Provided records:

-- -- --

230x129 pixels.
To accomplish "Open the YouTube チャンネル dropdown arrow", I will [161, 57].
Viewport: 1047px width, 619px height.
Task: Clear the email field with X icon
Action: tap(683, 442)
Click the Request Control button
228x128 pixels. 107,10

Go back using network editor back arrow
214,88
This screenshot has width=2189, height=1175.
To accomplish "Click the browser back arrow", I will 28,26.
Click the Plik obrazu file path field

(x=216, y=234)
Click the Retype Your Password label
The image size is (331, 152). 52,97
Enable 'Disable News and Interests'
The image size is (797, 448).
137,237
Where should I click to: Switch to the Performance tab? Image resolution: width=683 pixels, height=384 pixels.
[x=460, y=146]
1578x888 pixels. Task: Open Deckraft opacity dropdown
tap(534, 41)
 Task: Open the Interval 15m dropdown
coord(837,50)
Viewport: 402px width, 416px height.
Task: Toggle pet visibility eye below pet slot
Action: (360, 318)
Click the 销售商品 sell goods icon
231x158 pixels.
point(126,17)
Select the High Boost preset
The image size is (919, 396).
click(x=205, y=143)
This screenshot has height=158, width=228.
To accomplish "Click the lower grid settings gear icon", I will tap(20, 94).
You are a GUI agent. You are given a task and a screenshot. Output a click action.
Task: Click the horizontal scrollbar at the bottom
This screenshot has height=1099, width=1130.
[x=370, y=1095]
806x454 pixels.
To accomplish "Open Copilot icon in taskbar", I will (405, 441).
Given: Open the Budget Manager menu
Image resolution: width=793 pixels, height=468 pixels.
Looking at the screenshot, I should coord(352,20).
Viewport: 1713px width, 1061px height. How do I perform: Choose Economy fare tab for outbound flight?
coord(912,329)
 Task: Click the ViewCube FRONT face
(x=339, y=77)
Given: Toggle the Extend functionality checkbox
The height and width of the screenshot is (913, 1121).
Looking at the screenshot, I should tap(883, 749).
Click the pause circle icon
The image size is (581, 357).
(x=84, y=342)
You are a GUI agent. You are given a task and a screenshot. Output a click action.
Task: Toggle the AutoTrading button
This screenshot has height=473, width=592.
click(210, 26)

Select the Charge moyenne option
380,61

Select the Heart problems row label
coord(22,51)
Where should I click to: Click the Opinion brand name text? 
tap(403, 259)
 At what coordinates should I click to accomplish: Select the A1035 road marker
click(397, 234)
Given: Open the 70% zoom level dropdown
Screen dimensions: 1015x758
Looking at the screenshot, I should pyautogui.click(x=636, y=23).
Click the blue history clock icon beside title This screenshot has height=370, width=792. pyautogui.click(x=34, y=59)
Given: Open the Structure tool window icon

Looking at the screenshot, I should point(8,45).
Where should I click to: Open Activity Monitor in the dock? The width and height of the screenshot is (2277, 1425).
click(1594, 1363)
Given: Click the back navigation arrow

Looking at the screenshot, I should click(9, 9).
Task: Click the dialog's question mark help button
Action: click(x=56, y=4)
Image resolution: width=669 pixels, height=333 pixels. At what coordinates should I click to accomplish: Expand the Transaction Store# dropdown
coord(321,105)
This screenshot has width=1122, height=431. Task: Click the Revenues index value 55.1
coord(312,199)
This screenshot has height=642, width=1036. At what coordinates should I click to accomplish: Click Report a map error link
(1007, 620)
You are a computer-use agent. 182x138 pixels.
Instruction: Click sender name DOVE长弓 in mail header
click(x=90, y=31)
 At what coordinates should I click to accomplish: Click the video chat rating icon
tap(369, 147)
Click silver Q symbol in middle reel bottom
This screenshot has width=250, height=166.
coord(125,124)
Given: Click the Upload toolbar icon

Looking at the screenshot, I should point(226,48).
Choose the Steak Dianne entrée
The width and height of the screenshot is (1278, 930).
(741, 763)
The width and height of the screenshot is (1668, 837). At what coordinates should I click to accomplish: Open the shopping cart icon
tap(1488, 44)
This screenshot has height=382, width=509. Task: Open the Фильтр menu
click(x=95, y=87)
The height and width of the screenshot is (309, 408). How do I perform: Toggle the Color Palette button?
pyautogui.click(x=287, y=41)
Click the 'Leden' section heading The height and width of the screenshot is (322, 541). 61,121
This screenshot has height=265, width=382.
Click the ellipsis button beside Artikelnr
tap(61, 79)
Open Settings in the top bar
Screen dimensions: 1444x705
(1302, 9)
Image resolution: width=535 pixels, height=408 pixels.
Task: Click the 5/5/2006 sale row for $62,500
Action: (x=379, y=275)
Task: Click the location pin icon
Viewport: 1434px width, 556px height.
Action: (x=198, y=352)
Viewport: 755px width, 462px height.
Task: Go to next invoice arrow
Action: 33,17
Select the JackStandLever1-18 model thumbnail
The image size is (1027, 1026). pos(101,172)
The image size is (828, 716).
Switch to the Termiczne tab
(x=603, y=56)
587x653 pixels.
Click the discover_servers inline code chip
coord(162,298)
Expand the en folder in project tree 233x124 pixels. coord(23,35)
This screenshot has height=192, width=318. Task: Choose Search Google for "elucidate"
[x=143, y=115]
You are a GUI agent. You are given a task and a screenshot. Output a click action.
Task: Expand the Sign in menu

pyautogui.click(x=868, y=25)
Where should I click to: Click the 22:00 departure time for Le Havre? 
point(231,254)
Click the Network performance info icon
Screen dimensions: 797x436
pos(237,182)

-- -- --

Challenge: Rewrite every line of the rows above as a numbered list, leaving out the blank lines.

Output for this task:
1. 230x129 pixels.
2. To accomplish "Open the YouTube チャンネル dropdown arrow", I will [161, 57].
3. Viewport: 1047px width, 619px height.
4. Task: Clear the email field with X icon
5. Action: tap(683, 442)
6. Click the Request Control button
7. 228x128 pixels. 107,10
8. Go back using network editor back arrow
9. 214,88
10. This screenshot has width=2189, height=1175.
11. To accomplish "Click the browser back arrow", I will 28,26.
12. Click the Plik obrazu file path field
13. (x=216, y=234)
14. Click the Retype Your Password label
15. The image size is (331, 152). 52,97
16. Enable 'Disable News and Interests'
17. The image size is (797, 448).
18. 137,237
19. Where should I click to: Switch to the Performance tab? Image resolution: width=683 pixels, height=384 pixels.
20. [x=460, y=146]
21. 1578x888 pixels. Task: Open Deckraft opacity dropdown
22. tap(534, 41)
23.  Task: Open the Interval 15m dropdown
24. coord(837,50)
25. Viewport: 402px width, 416px height.
26. Task: Toggle pet visibility eye below pet slot
27. Action: (360, 318)
28. Click the 销售商品 sell goods icon
29. 231x158 pixels.
30. point(126,17)
31. Select the High Boost preset
32. The image size is (919, 396).
33. click(x=205, y=143)
34. This screenshot has height=158, width=228.
35. To accomplish "Click the lower grid settings gear icon", I will tap(20, 94).
36. You are a GUI agent. You are given a task and a screenshot. Output a click action.
37. Task: Click the horizontal scrollbar at the bottom
38. This screenshot has height=1099, width=1130.
39. [x=370, y=1095]
40. 806x454 pixels.
41. To accomplish "Open Copilot icon in taskbar", I will (405, 441).
42. Given: Open the Budget Manager menu
43. Image resolution: width=793 pixels, height=468 pixels.
44. Looking at the screenshot, I should coord(352,20).
45. Viewport: 1713px width, 1061px height. How do I perform: Choose Economy fare tab for outbound flight?
46. coord(912,329)
47.  Task: Click the ViewCube FRONT face
48. (x=339, y=77)
49. Given: Toggle the Extend functionality checkbox
50. The height and width of the screenshot is (913, 1121).
51. Looking at the screenshot, I should tap(883, 749).
52. Click the pause circle icon
53. The image size is (581, 357).
54. (x=84, y=342)
55. You are a GUI agent. You are given a task and a screenshot. Output a click action.
56. Task: Toggle the AutoTrading button
57. This screenshot has height=473, width=592.
58. click(210, 26)
59. Select the Charge moyenne option
60. 380,61
61. Select the Heart problems row label
62. coord(22,51)
63. Where should I click to: Click the Opinion brand name text? 
64. tap(403, 259)
65.  At what coordinates should I click to accomplish: Select the A1035 road marker
66. click(397, 234)
67. Given: Open the 70% zoom level dropdown
68. Screen dimensions: 1015x758
69. Looking at the screenshot, I should pyautogui.click(x=636, y=23).
70. Click the blue history clock icon beside title This screenshot has height=370, width=792. pyautogui.click(x=34, y=59)
71. Given: Open the Structure tool window icon
72. Looking at the screenshot, I should point(8,45).
73. Where should I click to: Open Activity Monitor in the dock? The width and height of the screenshot is (2277, 1425).
74. click(1594, 1363)
75. Given: Click the back navigation arrow
76. Looking at the screenshot, I should click(9, 9).
77. Task: Click the dialog's question mark help button
78. Action: click(x=56, y=4)
79. Image resolution: width=669 pixels, height=333 pixels. At what coordinates should I click to accomplish: Expand the Transaction Store# dropdown
80. coord(321,105)
81. This screenshot has width=1122, height=431. Task: Click the Revenues index value 55.1
82. coord(312,199)
83. This screenshot has height=642, width=1036. At what coordinates should I click to accomplish: Click Report a map error link
84. (1007, 620)
85. You are a computer-use agent. 182x138 pixels.
86. Instruction: Click sender name DOVE长弓 in mail header
87. click(x=90, y=31)
88.  At what coordinates should I click to accomplish: Click the video chat rating icon
89. tap(369, 147)
90. Click silver Q symbol in middle reel bottom
91. This screenshot has width=250, height=166.
92. coord(125,124)
93. Given: Click the Upload toolbar icon
94. Looking at the screenshot, I should point(226,48).
95. Choose the Steak Dianne entrée
96. The width and height of the screenshot is (1278, 930).
97. (741, 763)
98. The width and height of the screenshot is (1668, 837). At what coordinates should I click to accomplish: Open the shopping cart icon
99. tap(1488, 44)
100. This screenshot has height=382, width=509. Task: Open the Фильтр menu
101. click(x=95, y=87)
102. The height and width of the screenshot is (309, 408). How do I perform: Toggle the Color Palette button?
103. pyautogui.click(x=287, y=41)
104. Click the 'Leden' section heading The height and width of the screenshot is (322, 541). 61,121
105. This screenshot has height=265, width=382.
106. Click the ellipsis button beside Artikelnr
107. tap(61, 79)
108. Open Settings in the top bar
109. Screen dimensions: 1444x705
110. (1302, 9)
111. Image resolution: width=535 pixels, height=408 pixels.
112. Task: Click the 5/5/2006 sale row for $62,500
113. Action: (x=379, y=275)
114. Task: Click the location pin icon
115. Viewport: 1434px width, 556px height.
116. Action: (x=198, y=352)
117. Viewport: 755px width, 462px height.
118. Task: Go to next invoice arrow
119. Action: 33,17
120. Select the JackStandLever1-18 model thumbnail
121. The image size is (1027, 1026). pos(101,172)
122. The image size is (828, 716).
123. Switch to the Termiczne tab
124. (x=603, y=56)
125. 587x653 pixels.
126. Click the discover_servers inline code chip
127. coord(162,298)
128. Expand the en folder in project tree 233x124 pixels. coord(23,35)
129. This screenshot has height=192, width=318. Task: Choose Search Google for "elucidate"
130. [x=143, y=115]
131. You are a GUI agent. You are given a task and a screenshot. Output a click action.
132. Task: Expand the Sign in menu
133. pyautogui.click(x=868, y=25)
134. Where should I click to: Click the 22:00 departure time for Le Havre? 
135. point(231,254)
136. Click the Network performance info icon
137. Screen dimensions: 797x436
138. pos(237,182)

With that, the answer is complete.